Thursday, December 3, 2009

Chicken Pot Pie

3 cups chopped cooked chicken
2 (14 oz) cans chicken broth
2 cups fresh mushrooms
2 medium carrots, cut into 1" long pieces
2 stalks celery, cut into 1" long pieces
2 medium onions, coarsely chopped
2 bay leafs
1 can fat-free Cream of Chicken soup
1 cup frozen peas, thawed
3/4 tsp poultry seasoning
1/4 tsp fresh ground pepper
4 sheets Pillsbury unbaked pie crusts

Preheat oven to 350 degrees. Unroll pie sheets and let sit at room temperature. Pie sheets work for standard pie plate and 8x8 square pans. Set aside.
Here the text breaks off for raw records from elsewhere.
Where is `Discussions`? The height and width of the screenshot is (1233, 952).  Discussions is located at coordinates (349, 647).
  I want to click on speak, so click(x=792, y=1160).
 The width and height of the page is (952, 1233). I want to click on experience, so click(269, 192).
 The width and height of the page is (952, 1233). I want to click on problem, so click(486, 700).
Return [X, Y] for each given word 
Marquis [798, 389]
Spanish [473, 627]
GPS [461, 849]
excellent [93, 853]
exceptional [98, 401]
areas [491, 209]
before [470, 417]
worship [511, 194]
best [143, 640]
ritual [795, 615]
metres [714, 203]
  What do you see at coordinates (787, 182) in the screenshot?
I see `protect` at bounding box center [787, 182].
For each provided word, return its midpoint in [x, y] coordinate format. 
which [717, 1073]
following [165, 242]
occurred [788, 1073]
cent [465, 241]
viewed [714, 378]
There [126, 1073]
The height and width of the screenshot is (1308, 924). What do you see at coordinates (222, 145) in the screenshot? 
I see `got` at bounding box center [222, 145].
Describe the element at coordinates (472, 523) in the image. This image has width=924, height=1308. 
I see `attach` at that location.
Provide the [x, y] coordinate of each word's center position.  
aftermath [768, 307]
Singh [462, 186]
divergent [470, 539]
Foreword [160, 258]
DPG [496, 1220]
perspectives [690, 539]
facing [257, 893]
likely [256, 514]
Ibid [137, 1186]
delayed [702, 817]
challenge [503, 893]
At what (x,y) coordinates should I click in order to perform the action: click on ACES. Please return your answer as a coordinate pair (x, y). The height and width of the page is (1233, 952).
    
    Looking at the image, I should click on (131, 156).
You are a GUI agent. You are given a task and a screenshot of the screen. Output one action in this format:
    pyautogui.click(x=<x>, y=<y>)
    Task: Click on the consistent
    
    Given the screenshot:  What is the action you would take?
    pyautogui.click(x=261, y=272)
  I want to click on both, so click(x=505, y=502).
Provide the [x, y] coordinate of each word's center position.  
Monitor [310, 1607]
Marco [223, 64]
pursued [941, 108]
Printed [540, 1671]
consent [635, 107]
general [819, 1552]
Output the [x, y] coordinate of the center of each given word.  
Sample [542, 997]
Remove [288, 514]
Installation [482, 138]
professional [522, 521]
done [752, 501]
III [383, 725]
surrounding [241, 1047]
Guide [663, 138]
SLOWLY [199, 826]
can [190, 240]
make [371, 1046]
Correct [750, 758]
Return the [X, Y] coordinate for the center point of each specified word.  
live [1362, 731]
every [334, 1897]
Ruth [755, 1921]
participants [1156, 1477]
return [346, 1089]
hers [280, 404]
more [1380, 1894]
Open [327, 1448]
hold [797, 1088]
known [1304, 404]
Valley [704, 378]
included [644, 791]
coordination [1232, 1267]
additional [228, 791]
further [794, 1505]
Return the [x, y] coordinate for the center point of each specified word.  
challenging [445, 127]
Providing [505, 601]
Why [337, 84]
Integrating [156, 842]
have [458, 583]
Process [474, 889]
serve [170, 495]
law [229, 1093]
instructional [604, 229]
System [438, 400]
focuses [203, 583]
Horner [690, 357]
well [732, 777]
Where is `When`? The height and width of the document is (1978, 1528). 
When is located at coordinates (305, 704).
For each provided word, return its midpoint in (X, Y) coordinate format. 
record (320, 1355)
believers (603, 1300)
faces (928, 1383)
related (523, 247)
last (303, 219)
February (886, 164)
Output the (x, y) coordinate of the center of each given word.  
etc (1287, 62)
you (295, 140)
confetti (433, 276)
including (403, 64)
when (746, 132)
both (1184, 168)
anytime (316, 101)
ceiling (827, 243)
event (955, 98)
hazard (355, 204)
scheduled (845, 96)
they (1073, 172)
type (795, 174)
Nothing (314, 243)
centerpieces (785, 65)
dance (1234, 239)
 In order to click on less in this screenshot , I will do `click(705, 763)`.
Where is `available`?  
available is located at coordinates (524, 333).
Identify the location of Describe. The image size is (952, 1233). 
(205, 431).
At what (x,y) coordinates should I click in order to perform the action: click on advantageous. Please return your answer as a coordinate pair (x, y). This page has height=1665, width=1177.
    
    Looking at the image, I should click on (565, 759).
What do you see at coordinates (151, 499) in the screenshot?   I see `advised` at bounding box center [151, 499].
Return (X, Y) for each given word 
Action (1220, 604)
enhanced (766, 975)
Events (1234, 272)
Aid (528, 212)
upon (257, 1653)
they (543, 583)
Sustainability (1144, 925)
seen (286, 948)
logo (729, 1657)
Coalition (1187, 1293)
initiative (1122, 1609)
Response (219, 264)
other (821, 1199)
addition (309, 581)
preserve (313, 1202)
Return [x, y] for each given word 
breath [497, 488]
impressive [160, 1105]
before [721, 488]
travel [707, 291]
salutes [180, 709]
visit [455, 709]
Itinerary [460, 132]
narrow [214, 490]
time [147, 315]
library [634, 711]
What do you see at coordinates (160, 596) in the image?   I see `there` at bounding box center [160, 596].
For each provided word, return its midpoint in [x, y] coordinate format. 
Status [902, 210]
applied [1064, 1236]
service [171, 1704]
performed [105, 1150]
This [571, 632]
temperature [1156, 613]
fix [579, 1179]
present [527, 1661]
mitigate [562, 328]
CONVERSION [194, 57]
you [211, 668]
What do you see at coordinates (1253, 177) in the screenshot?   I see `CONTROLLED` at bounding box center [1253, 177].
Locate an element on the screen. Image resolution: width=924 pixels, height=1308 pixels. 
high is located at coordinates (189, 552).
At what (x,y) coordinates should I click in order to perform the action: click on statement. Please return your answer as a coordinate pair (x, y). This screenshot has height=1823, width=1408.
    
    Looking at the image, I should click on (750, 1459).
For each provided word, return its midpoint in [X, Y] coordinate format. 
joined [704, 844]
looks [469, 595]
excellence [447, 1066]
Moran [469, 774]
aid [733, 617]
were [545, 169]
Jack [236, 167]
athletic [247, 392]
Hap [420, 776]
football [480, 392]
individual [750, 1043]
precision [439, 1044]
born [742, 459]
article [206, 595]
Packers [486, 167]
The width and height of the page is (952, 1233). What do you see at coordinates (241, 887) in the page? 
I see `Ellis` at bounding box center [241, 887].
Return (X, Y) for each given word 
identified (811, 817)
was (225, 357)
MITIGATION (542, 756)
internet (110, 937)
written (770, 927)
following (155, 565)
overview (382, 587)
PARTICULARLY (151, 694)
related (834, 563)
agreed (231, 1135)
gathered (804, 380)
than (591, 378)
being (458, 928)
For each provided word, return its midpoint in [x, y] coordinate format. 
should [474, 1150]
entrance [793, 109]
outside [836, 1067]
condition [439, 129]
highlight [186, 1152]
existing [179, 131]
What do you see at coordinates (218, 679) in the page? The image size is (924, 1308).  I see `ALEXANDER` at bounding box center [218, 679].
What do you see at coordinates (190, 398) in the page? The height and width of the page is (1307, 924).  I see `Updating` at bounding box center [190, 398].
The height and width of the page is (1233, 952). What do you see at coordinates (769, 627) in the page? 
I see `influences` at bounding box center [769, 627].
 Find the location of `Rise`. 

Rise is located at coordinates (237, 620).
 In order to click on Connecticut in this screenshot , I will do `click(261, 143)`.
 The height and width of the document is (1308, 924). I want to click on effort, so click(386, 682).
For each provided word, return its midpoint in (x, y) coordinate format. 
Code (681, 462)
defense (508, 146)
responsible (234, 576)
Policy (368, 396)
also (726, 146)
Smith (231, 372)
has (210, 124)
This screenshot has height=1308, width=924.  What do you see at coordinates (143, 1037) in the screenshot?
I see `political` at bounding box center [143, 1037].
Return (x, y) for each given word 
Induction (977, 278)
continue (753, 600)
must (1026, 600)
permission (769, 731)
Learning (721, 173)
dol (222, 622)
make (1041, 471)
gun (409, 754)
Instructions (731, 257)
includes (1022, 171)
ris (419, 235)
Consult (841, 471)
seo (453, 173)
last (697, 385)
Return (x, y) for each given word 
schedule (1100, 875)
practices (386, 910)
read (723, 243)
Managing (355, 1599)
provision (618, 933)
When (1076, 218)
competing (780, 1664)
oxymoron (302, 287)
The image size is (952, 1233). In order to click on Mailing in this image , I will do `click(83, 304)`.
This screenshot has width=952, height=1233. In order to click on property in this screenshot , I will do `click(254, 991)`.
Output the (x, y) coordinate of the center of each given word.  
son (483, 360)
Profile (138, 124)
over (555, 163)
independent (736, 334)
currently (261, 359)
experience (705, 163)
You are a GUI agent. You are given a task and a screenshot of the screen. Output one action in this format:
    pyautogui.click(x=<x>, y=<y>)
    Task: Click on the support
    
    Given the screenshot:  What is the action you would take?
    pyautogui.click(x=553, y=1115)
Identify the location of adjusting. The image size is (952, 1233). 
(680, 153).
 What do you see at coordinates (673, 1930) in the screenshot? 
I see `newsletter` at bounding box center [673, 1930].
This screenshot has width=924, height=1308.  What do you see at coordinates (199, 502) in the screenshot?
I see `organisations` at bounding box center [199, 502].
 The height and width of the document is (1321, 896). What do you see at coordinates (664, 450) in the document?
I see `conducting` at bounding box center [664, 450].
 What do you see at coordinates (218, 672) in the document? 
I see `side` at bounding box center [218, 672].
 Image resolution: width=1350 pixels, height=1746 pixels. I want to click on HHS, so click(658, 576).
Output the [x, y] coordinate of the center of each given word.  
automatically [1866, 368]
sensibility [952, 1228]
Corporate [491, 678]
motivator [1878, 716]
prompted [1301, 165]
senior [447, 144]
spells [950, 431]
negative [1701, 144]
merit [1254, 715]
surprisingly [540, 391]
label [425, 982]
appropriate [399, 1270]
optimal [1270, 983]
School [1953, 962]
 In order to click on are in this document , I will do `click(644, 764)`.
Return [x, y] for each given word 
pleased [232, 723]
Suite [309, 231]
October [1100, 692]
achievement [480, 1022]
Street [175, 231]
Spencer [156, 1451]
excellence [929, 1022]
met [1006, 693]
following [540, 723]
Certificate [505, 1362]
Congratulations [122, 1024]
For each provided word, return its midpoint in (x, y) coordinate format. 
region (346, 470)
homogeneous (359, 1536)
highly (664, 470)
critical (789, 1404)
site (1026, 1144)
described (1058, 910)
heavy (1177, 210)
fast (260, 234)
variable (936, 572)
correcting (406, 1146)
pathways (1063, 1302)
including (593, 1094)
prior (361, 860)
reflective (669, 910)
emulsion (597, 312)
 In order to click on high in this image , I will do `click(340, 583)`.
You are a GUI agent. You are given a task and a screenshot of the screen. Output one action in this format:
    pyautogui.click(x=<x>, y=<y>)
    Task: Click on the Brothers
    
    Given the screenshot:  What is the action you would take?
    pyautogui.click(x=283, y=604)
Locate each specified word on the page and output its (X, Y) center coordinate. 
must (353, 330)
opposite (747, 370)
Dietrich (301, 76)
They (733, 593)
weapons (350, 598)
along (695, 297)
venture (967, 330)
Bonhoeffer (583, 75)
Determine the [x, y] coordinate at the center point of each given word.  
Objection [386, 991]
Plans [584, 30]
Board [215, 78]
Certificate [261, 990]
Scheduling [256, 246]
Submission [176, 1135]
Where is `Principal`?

In Dutch oven combine chicken broth, mushrooms, carrots, celery, onions, and bay leaf. Bring to a boil, reduce heat. Simmer covered for 20 minutes. Add cream of chicken soup and chopped chicken; cook for 5-10 minutes. Add poultry seasoning and pepper; heat thoroughly. Add peas, cook for 5 more minutes.

Carefully unroll pie crust and line baking dish. Pour 1/2 of the chicken filling, distributing evenly between pans. Don't fill completely to the top, as the top will need to be added and pinched at the edges. Carefully unroll second pie crust and cover pie. Pinch edges to liking, making sure edges are secure.

Pierce top of crusts and bake for 30-45 minutes; if edges start to brown too quickly, cover with foil. Let sit for 5 minutes before cutting. Makes 2 (6 serving each) pies.

To Freeze: Follow all steps excluding baking. Cover pie, flash freeze (approx 3-5 hours), then cover with foil.

Serving Day: Thaw 24 hours in the fridge. Bake according to directions. Remove plastic wrap and foil before baking.